By clear and express stipulation in a through bill of lading or waybill, however, parties to a shipping contract may agree to extend COGSA’s terms, defenses and limitations to an entire, multimodal shipment. Norfolk Southern R.R. Co. v. Kirby, 543 U.S. 14, 29, 125 S.Ct. 385, 160 L.Ed.2d 283 (2004) (“COGSA permits [the parties] to extend the default rule to the entire period in which [the goods] would be under [the carrier’s] responsibility, including the period of the inland transport.”). Only upon such an agreement will COGSA cover “both the ocean and inland portions of the transport”. See Kawasaki Kisen Kaisha Ltd. v. Regal-Beloit Corp., 561 U.S. 89, 94, 130 S.Ct. 2433, 177 L.Ed.2d 424 (2010).

In this case, ATS contends that COGSA governs its inland transport of the DSC because it was hired to deliver the DSC to Wallenius as part of a single, through shipment and Wallenius’ standard waybill (which never issued) includes a provision expressly extending COGSA to all modes of transportation utilized during the through shipment. This Court finds that argument unavailing. Essentially, Wallenius never issued any waybill because the submarine caught fire before it arrived at the Port of Baltimore. Nor did it or Ridgeway USA issue any other document containing contractual language expressly extending the application of COGSA to ATS. Absent such a contract, COGSA is inapplicable to the inland transport of the DSC by ATS.

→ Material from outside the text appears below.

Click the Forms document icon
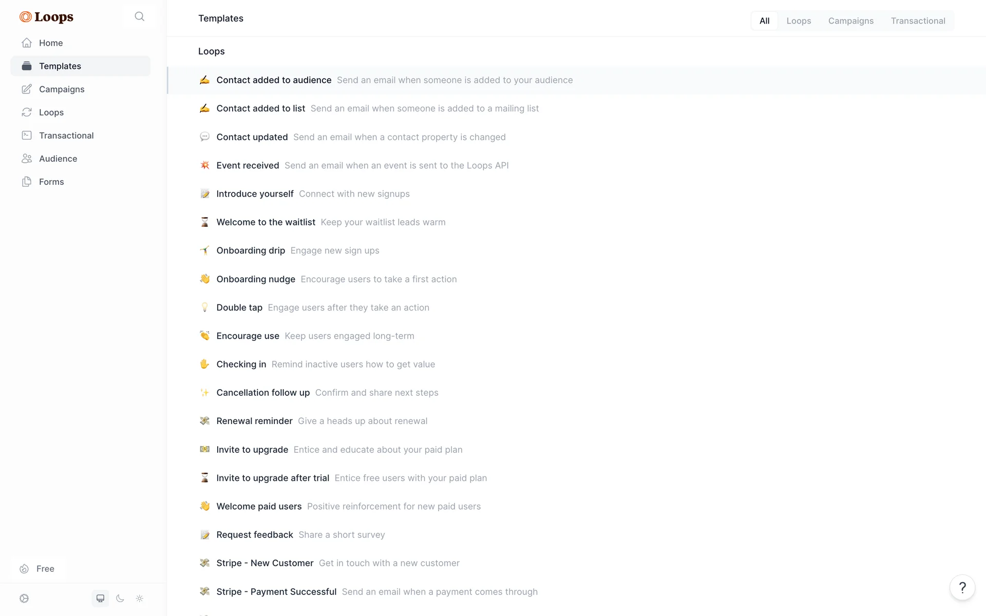This screenshot has width=986, height=616. click(27, 181)
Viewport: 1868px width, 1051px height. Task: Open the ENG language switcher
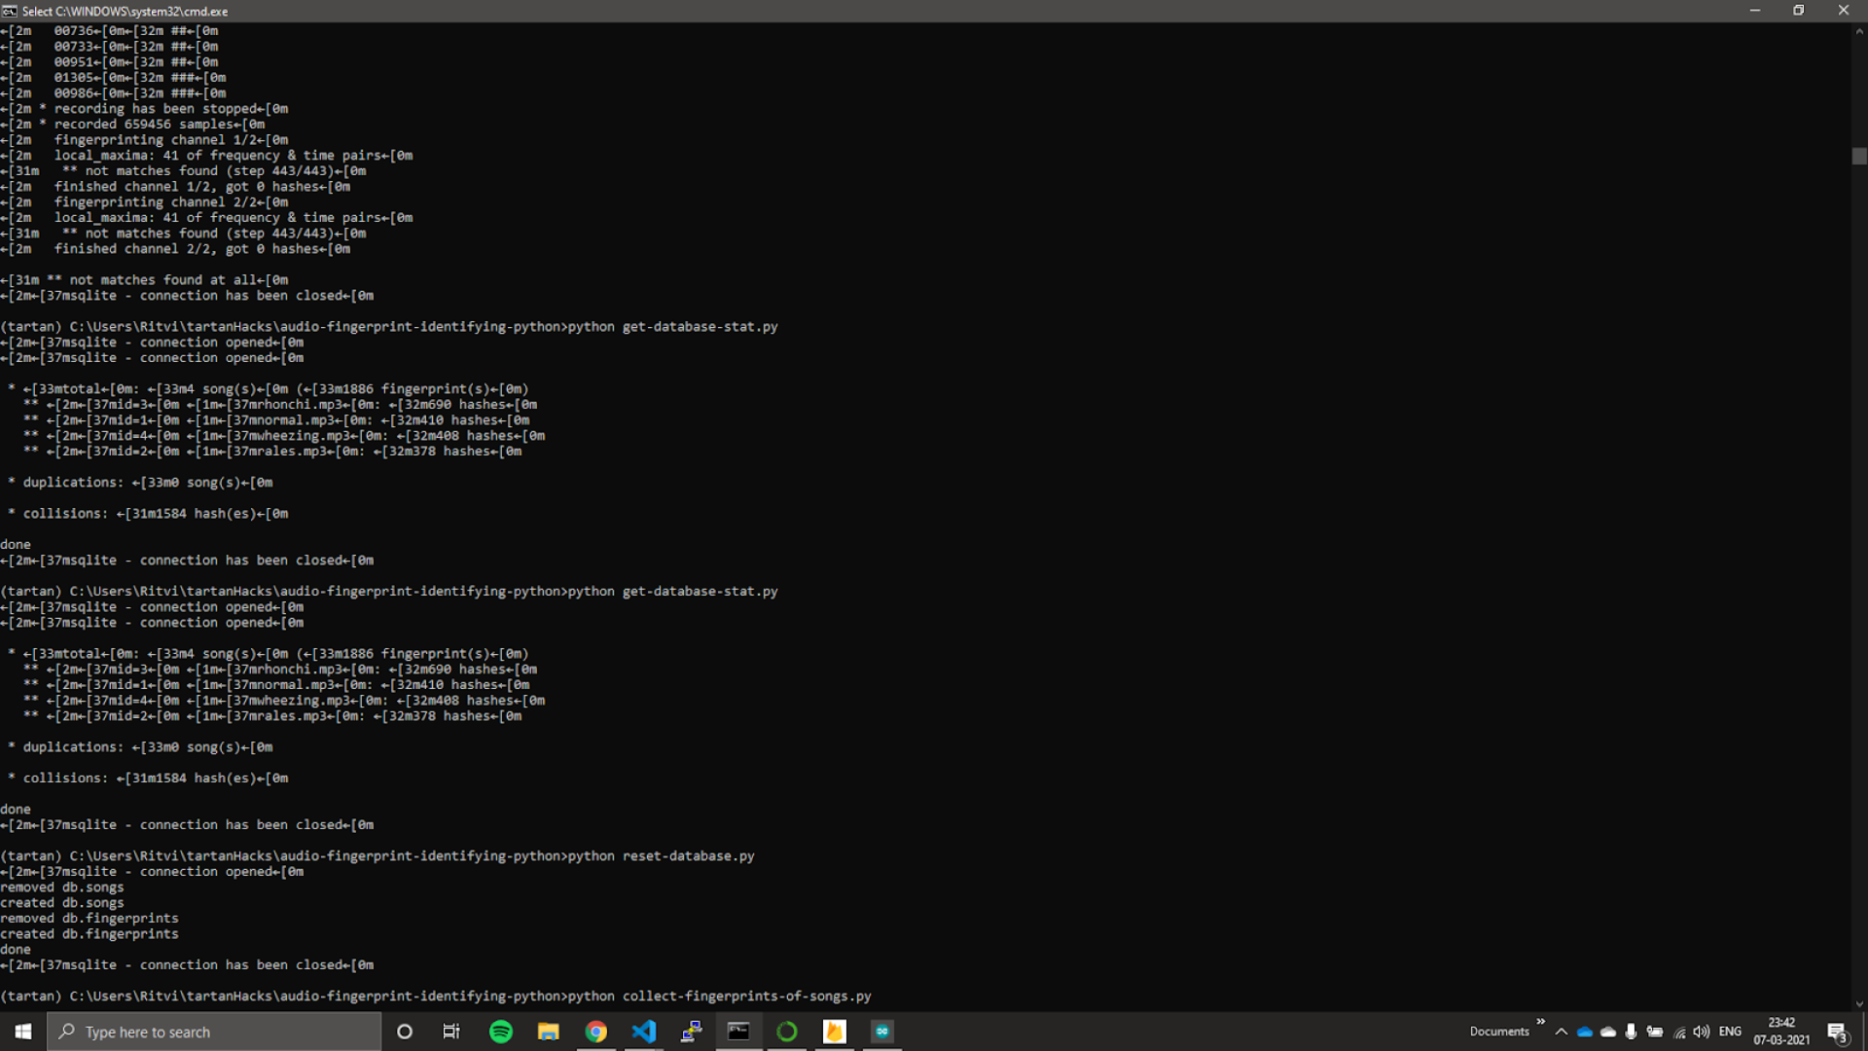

The Court is also unpersuaded by the argument of ATS that Wallenius’ unissued, standard ocean waybill governs this dispute. Although courts have concluded that unissued bills of lading may be enforceable in certain circumstances, those circumstances are absent here. Specifically, other courts have held that parties may be bound by the terms of an unissued standard bill of lading or waybill
where a shipper has common business experience with carriers such that it should know a carrier will issue a custom bill of lading … [and the] shipper has knowledge as to the contents of a carrier’s standard bill of lading.
OOO Garant-S v. Empire United Lines Co., No. 11-cv-1324, 2013 WL 1338822, at *3 (E.D.N.Y. Mar. 29, 2013). Here, however, ATS has proffered no evidence showing that the parties had any prior dealings with Wallenius and/or any other reason to know the contents of its standard waybill. For that reason, the parties are not bound by the unissued bill’s terms.

*10 In any event, the record demonstrates that the carriage of the DSC was not intended to be a single, through shipment. See Reider v. Thompson, 339 U.S. 113, 117, 70 S.Ct. 499, 94 L.Ed. 698 (1950) (“If the various parties dealing with this shipment separated the carriage into distinct portions by their contracts, it is not for courts judicially to meld the portions into something they are not.”). In fact, ATS issued its own domestic bill of lading which made no mention of COGSA and covered only the land portion of the shipment. Furthermore, that portion of the transport was arranged and paid for by Ridgeway USA while the ocean transport was donated by Wallenius to the Museum. See Custom Rubber Corp v. ATS Specialized, Inc., 633 F. Supp. 2d 495, 504-05 (N.D. Ohio 2009) (noting that separate bills of lading, invoices and arrangements suggest that a certain transport of goods is not a through shipment). Given those facts, no reasonable jury could find that the land leg of the shipment was anything other than a separate and distinct transport falling outside of COGSA’s scope.

b. The Carmack Amendment
ATS contends, in the alternative, that its liability falls within the scope of the Carmack Amendment to the Interstate Commerce Act, 49 U.S.C. § 14706 (“the Carmack Amendment” or “the Amendment”), which governs the liability of carriers for lost or damaged goods and preempts state law claims relating to the same. See Rini v. United Van Lines, Inc., 104 F.3d 502, 503 (1st Cir. 1997). A carrier can be “a motor carrier, a water carrier, and a freight forwarder”. § 13102. Because it is undisputed that ATS was operating as a “motor carrier” pursuant to an interstate shipment at the time of the fire, the Court agrees that its liability, if any, will be determined by traditional Carmack Amendment principles. See § 13501; see also § 13102 (defining motor carrier as the “person providing motor vehicle transportation for compensation”).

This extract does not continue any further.